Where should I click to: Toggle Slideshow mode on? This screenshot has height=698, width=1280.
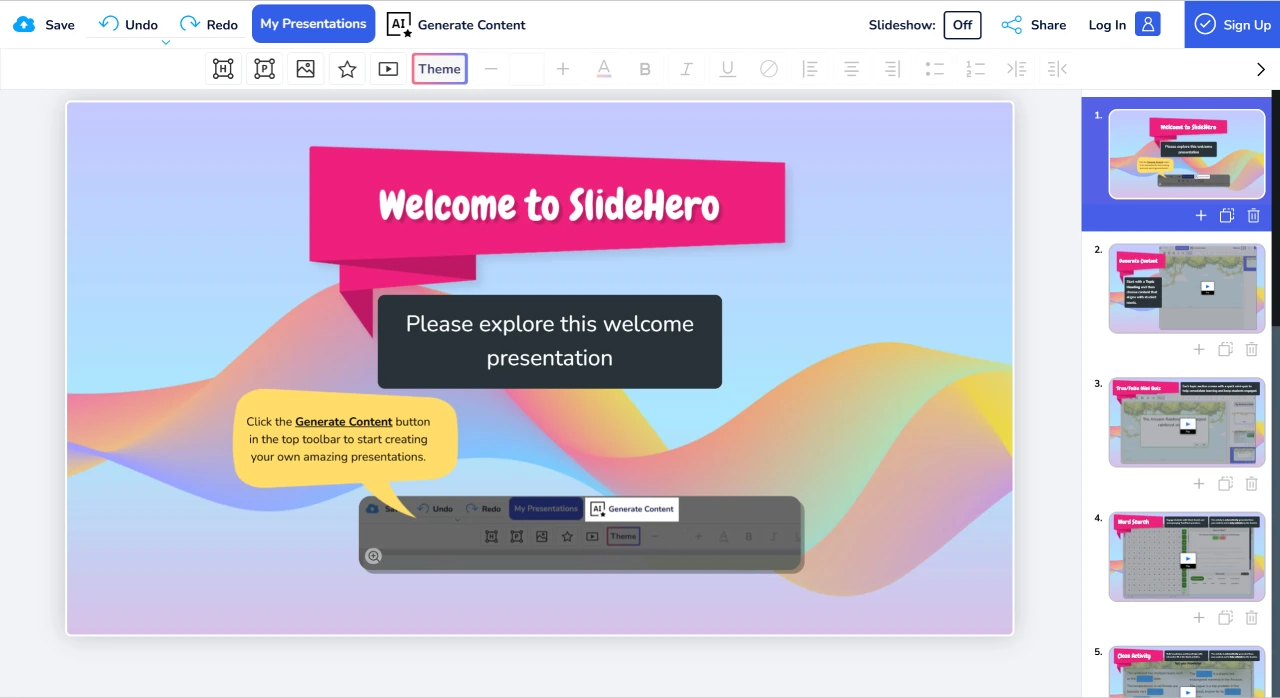[962, 25]
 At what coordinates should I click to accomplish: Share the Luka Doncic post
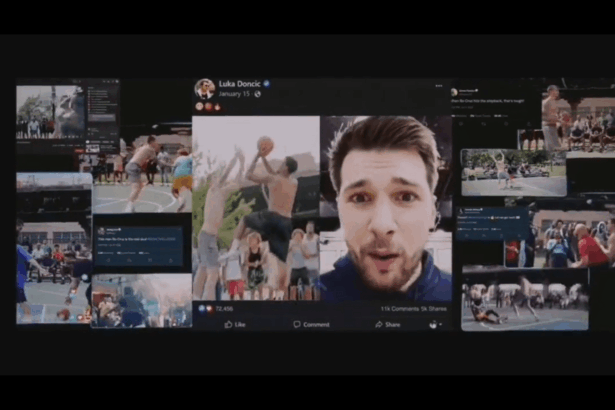click(387, 324)
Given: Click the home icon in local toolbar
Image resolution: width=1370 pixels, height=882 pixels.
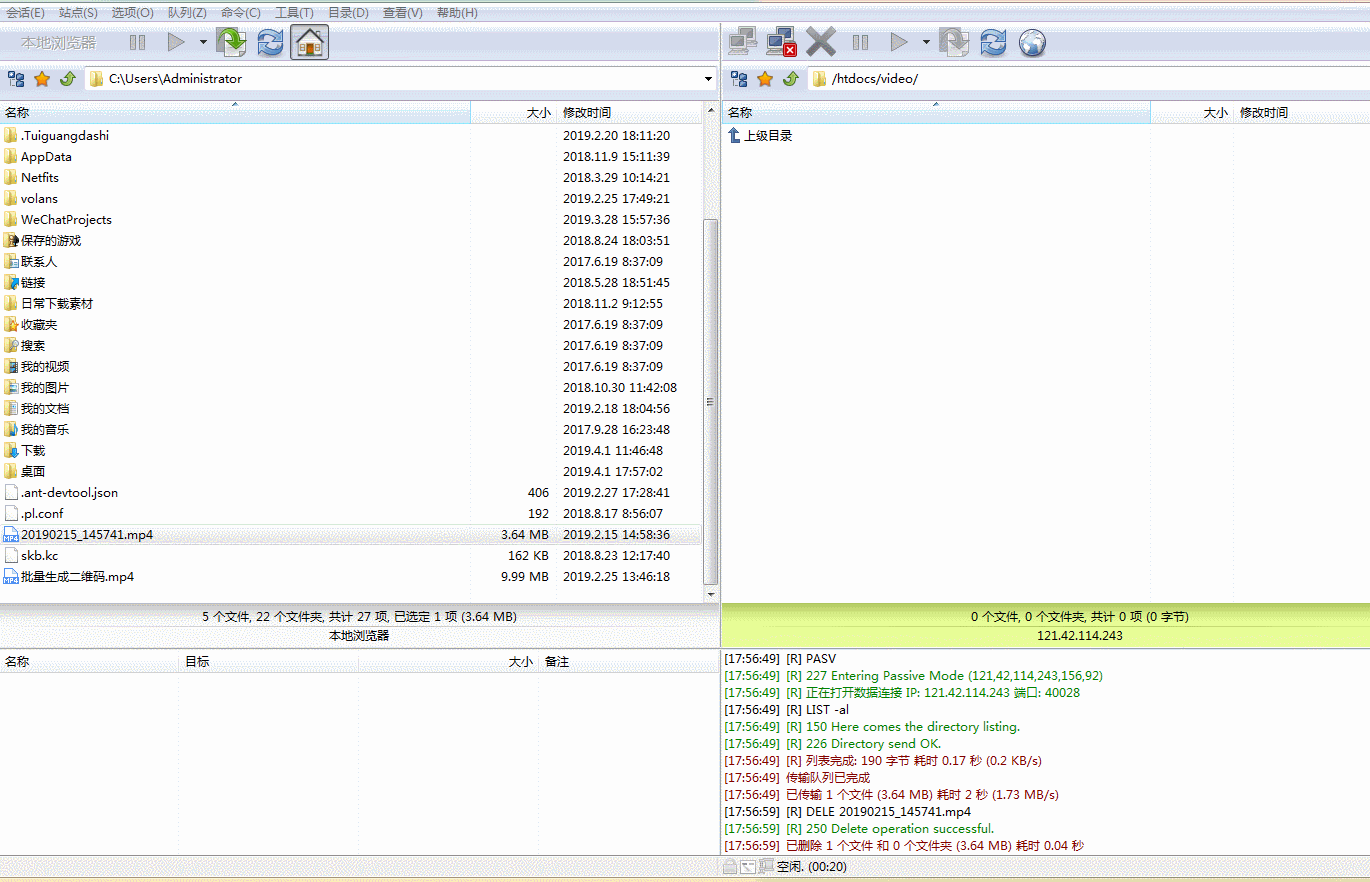Looking at the screenshot, I should click(310, 42).
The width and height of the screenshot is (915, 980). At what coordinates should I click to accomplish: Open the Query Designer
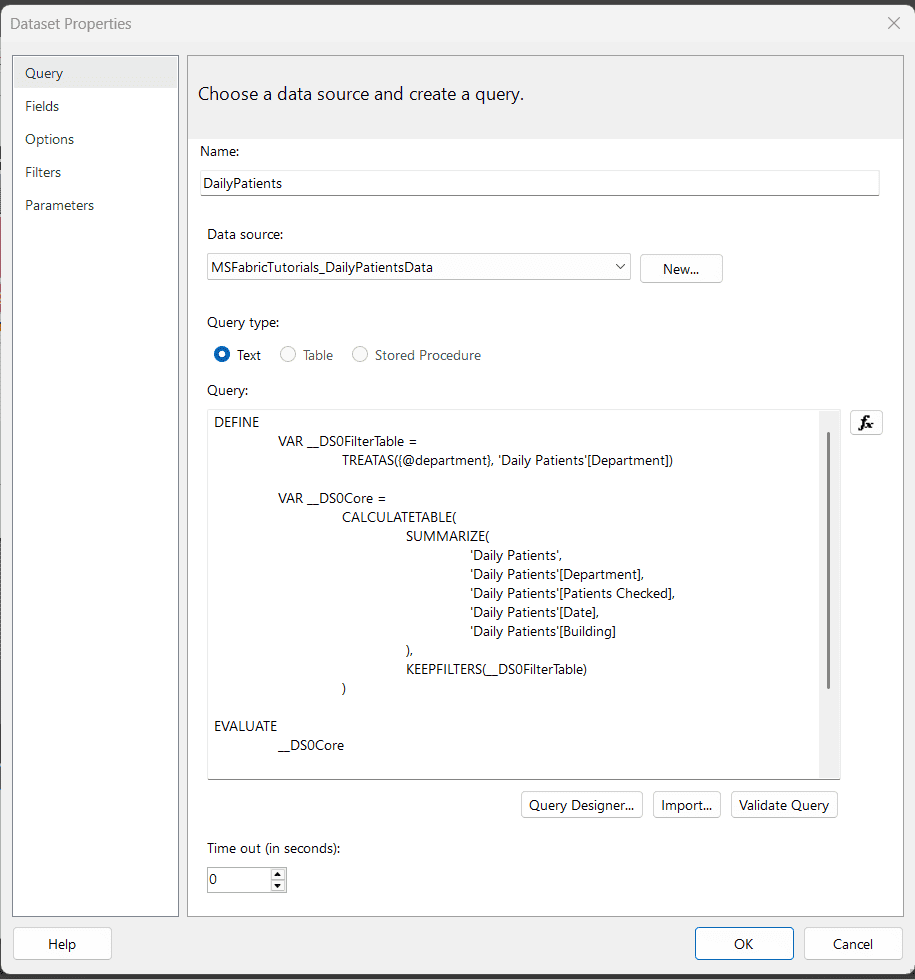pos(582,805)
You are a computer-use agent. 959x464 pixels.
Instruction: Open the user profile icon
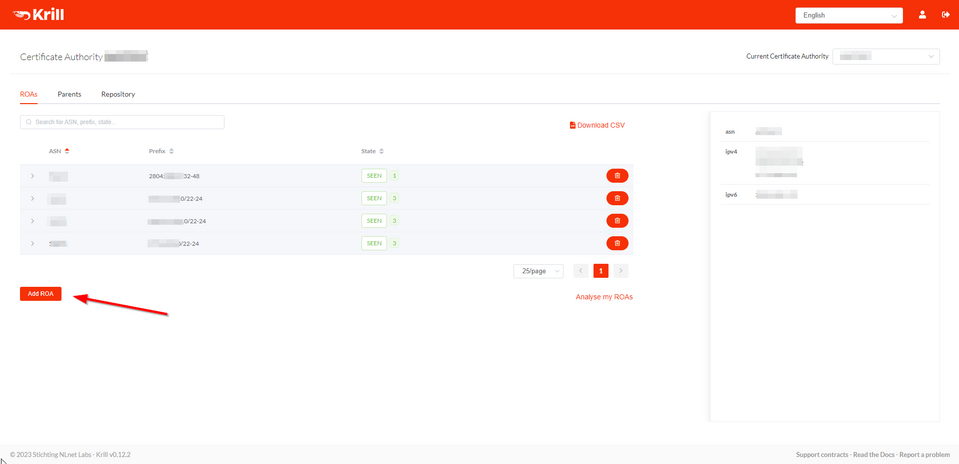pyautogui.click(x=922, y=15)
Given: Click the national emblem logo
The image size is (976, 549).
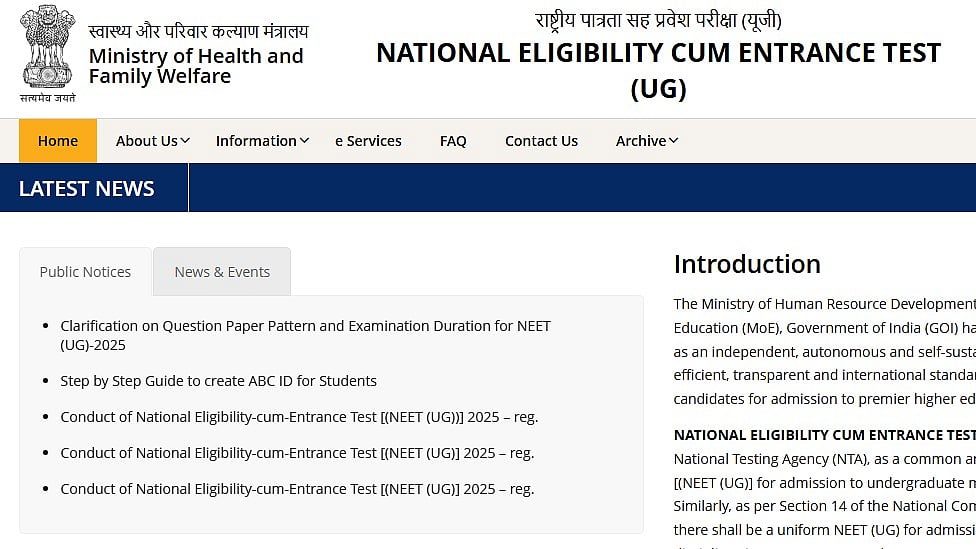Looking at the screenshot, I should pyautogui.click(x=47, y=52).

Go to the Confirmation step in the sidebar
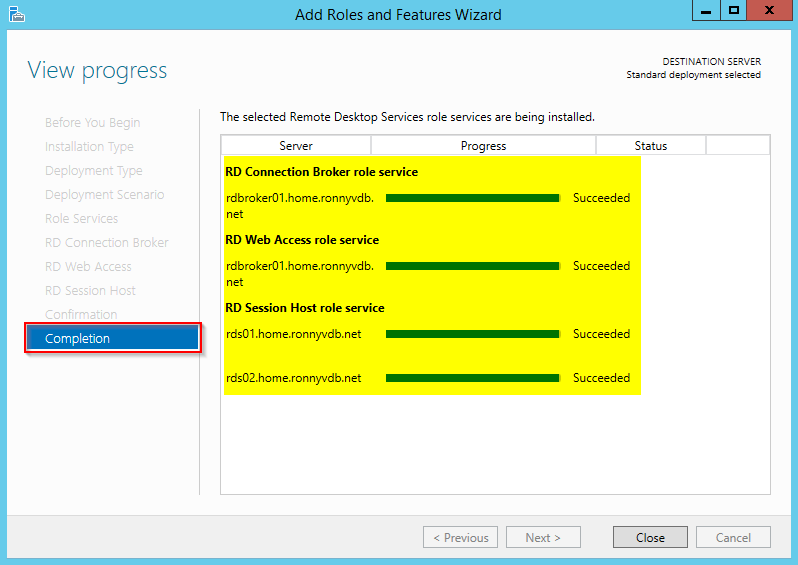pyautogui.click(x=81, y=314)
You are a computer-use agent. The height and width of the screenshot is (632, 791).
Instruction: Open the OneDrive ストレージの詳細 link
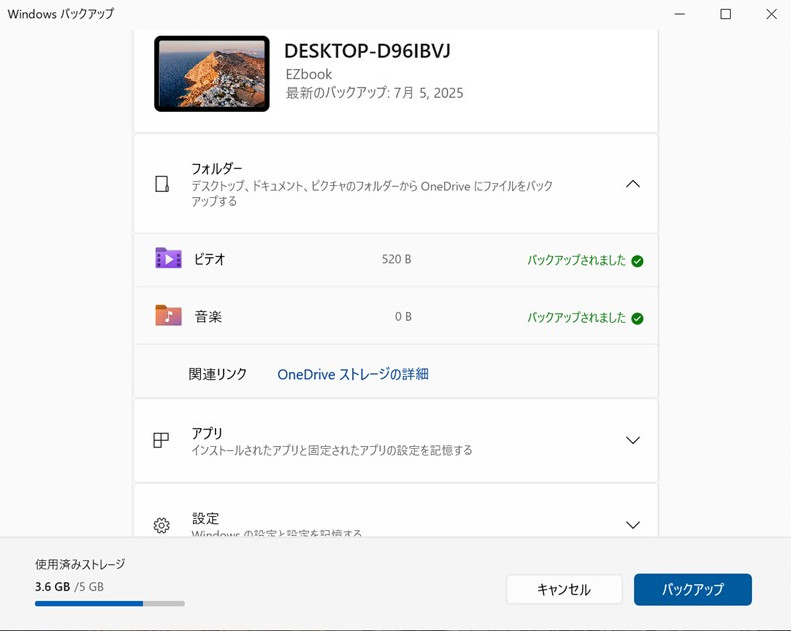click(x=352, y=374)
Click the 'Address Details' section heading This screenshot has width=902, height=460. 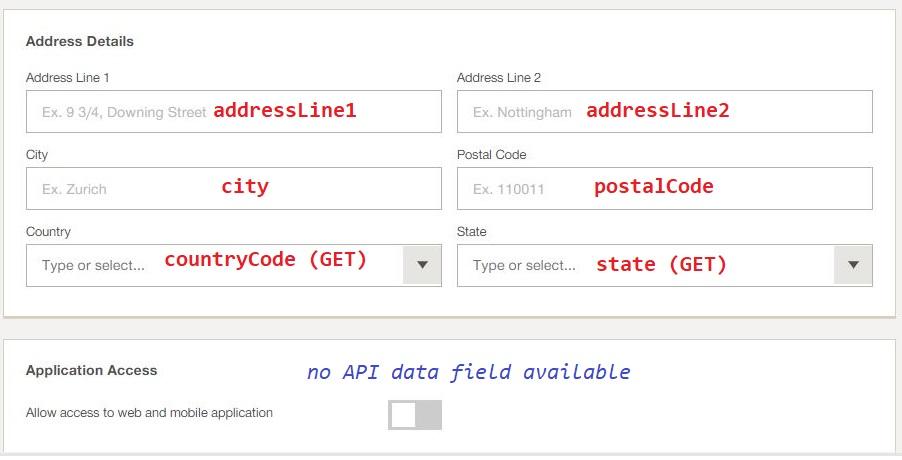pos(79,41)
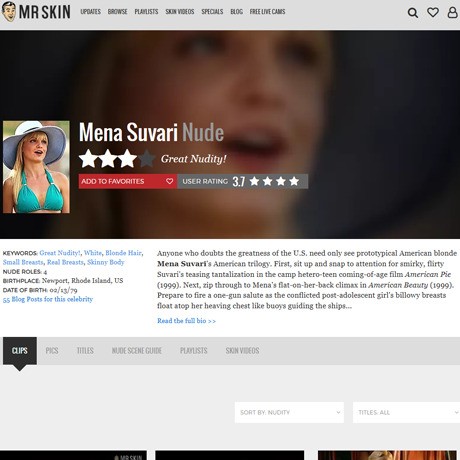Open the search magnifier icon
Viewport: 460px width, 460px height.
(413, 13)
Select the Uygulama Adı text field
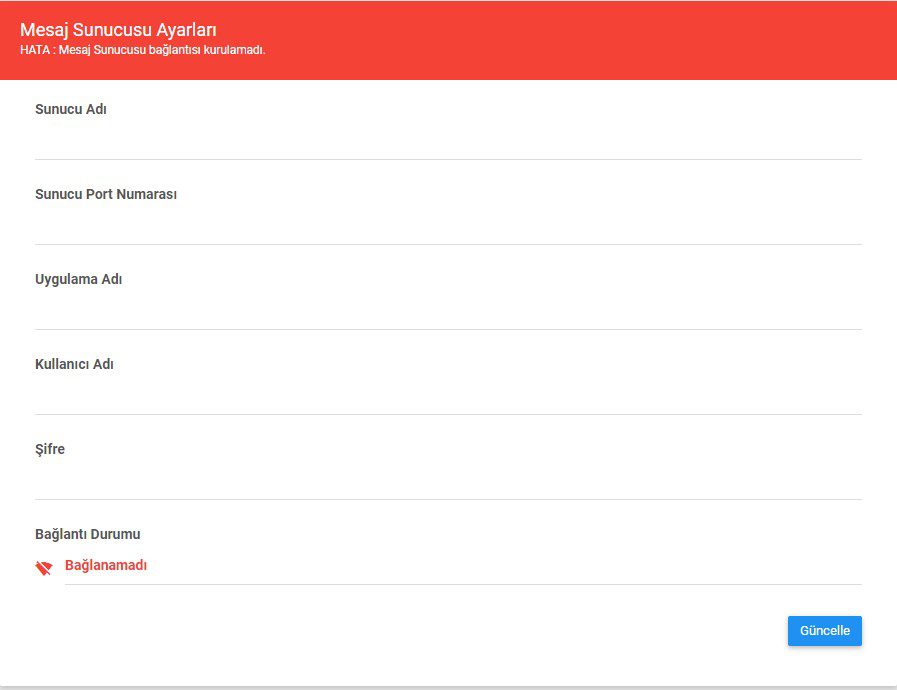The height and width of the screenshot is (690, 897). point(448,311)
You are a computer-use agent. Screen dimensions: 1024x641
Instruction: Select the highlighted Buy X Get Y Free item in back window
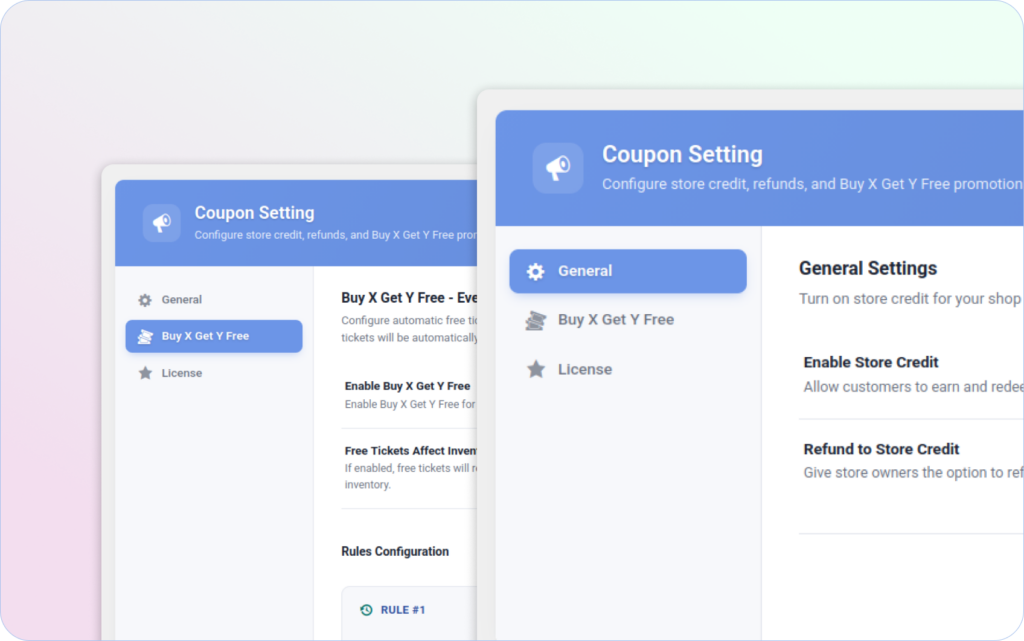(x=214, y=336)
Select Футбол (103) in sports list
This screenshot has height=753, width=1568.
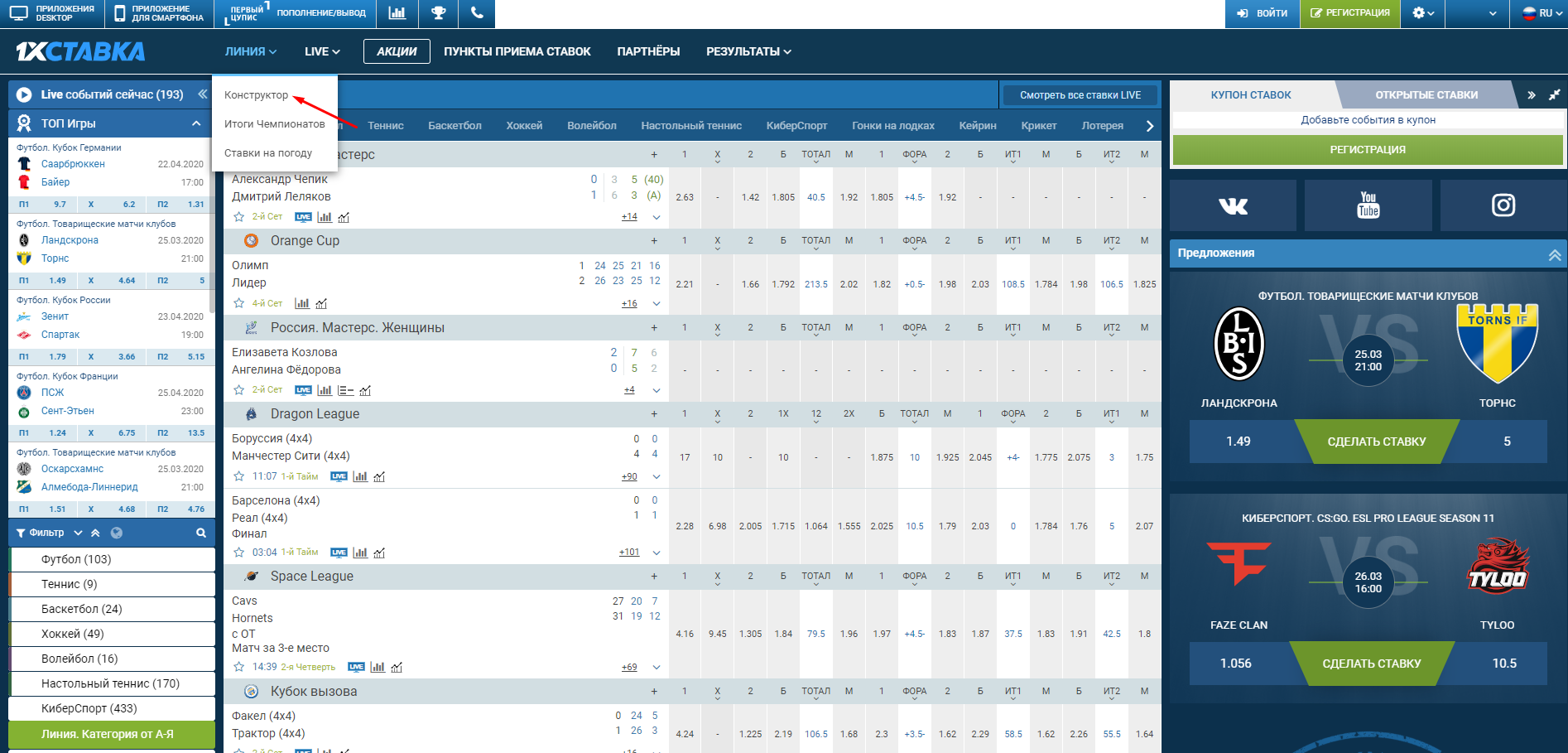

──────

__Prompt__
Please show every line of the entries above that contains the word "computer".

__Response for this exercise__
You are a computer-use agent. 959x464 pixels.
You are a computer-use agent. The height and width of the screenshot is (632, 791).
You are a computer-use agent. Screen dimensions: 1024x641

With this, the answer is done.